Datsyuk congratulates Seabrook after Game 7. (courtesy of CBC)

Now that we are a couple of days removed from a devastating Game 7 overtime loss by the Detroit Red Wings, I can actually look back at the season with my emotions in check.  I wanted to write a scathing blog the night of the loss, but decided to wait to see if the sting of the loss would fade.  I was furious at how this team choked away a 3-1 game lead to the rival Chicago Blackhawks.  What shocked me even more was the immediate response from 90 percent of Red Wings fans who were okay with the outcome following the loss.

Are these the same fans that usually find any excuse (weak goaltending, bad officiating, not big enough on the blue line) to vent their anger every time the Wings had a playoff exit over the past two decades?  What is going on here?  Why aren’t fans angrily blaming different  causes for the loss?  Why are so many fans proud of a losing team?  In my opinion, fans initial reaction to the loss was total weak sauce.  I expected more vigor and anger from a fan base who witnessed their swan song from the Western Conference end in a three game gag to their rival.  That said, not hearing lame excuses over the past couple of days was a bit of a refreshing take.

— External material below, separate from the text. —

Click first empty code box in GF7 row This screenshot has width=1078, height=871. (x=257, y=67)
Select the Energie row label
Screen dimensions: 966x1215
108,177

I guess this is what happens when a team squeaks into the playoffs and isn’t favored to win a series. Media expectations can alter fans’ viewpoint on what SHOULD happen.  But what I don’t think fans understand is this isn’t the NBA.  In the NHL, there is barely a difference in talent between the top seeds and the 8 seeds.  I believe the perceived  separation in talent between the Hawks and the Wings was grossly overblown, especially in this shortened season.  Are the Hawks a tad more talented?  Maybe.  But in my opinion, the Wings had the top two players in the series (Datsyuk and Zetterberg) and the better goaltender in Jimmy Howard.  Obviously the Hawks have more skill and depth on the blue line which was the key to Chicago eventually winning the series.

I’m really surprised fans are okay with the ending to this roller coaster season.  As fans in Hockeytown, don’t we hold this team to a higher standard?  Although there was a bit of a youth movement this season, this team still has world class superstars on the roster.  It isn’t like the roster was imploded and put in complete rebuild mode.  In fact, the phrase “rebuilding season” has been used more over the past few days than I’ve heard all season.  This was not a rebuilding year, retooling yes, but not a rebuild.

Although I am disappointed over the way things ended, there were several positives.  Howard emerged as an above average goalie, several rookies got valuable playoff experience and the Wings overcame devastating injuries to emerge as a contender.  Mike Babcock may have completed his best coaching job as a Red Wing.

Yet Babcock and GM Ken Holland have set a championship or bust standard in this town and that standard was not achieved this season.  Veteran stars Datsyuk, Zetterberg and Kronwall are all moving towards the downsides of their careers.  Although many fans are proud of what this team overcame this season, it doesn’t change the fact that this team missed an opportunity for greatness.  Although I too am proud at this team’s fight this season, it didn’t lessen the excruciating blow that took place Wednesday night.  It was bad watching the Wings lose a game 7 once, watching it happen twice was brutal.  As Wings fans all we can hope is to get revenge in next year’s Stanley Cup final.